Menurut Amin Widjaya (2001) beberapa manfaat EVA dalam mengukur kinerja perusahaan antara lain :
1.
EVA merupakan suatu ukuran kinerja perusahaan yang dapat berdiri
sendiri sendiri tanpa memerlukan ukuran lain baik berupa perbandingan
dengan menggunakan perusahaan sejenis atau menganalisis kecenderungan (
trend ).
2. Hasil perhitungan EVA mendorong pengalokasian dana perusahaan untuk investasi dengan biaya modal yang rendah.
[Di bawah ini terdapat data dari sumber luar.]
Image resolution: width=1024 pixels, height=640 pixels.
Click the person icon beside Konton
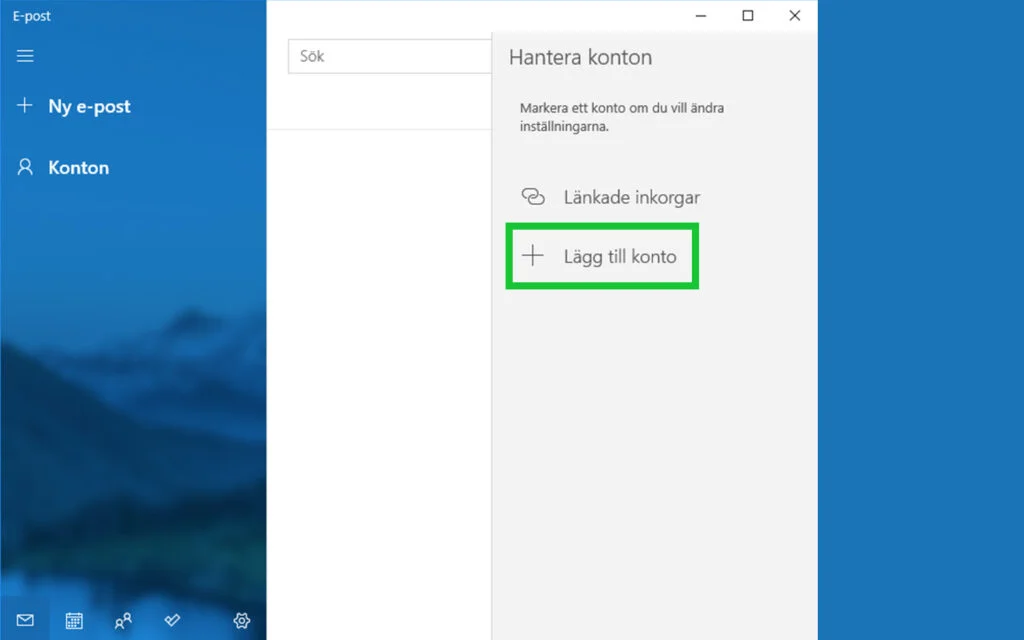click(24, 167)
Sedangkan menurut Sidharta Utama ( 1997:10), manfaat EVA adalah :
1.
EVA dapat digunakan sebagai penilaian kinerja keuangan perusahaan
karena penilaian kinerja tersebut difokuskan pada penciptaan nilai
(value creation)
2. EVA akan menyebabkan perusahaan lebih memperhatikan kebijakan struktur modal.
3.
EVA membuat manajemen berpikir dan bertindak seperti halnya pemegang
saham yaitu memilih investasi yang memaximumkan tingkat pengembalian
dan meminimumkan tingkat biaya modal sehingga nilai perusahaan dapat
dimaximalkan.
4.
EVA dapat digunakan untuk mengidentifikasikan kegiatan atau proyek
yang memberikan pengembalian lebih tinggi daripada biaya-biaya modalnya.
Selain
manfaat yang telah dijelaskan diatas, EVA merupakan pengukuran yang
sangat penting karena dapat digunakan sebagai signal terjadinya
Financial Distress pada suatu perusahaan (Salmi & Virtanen, 2001).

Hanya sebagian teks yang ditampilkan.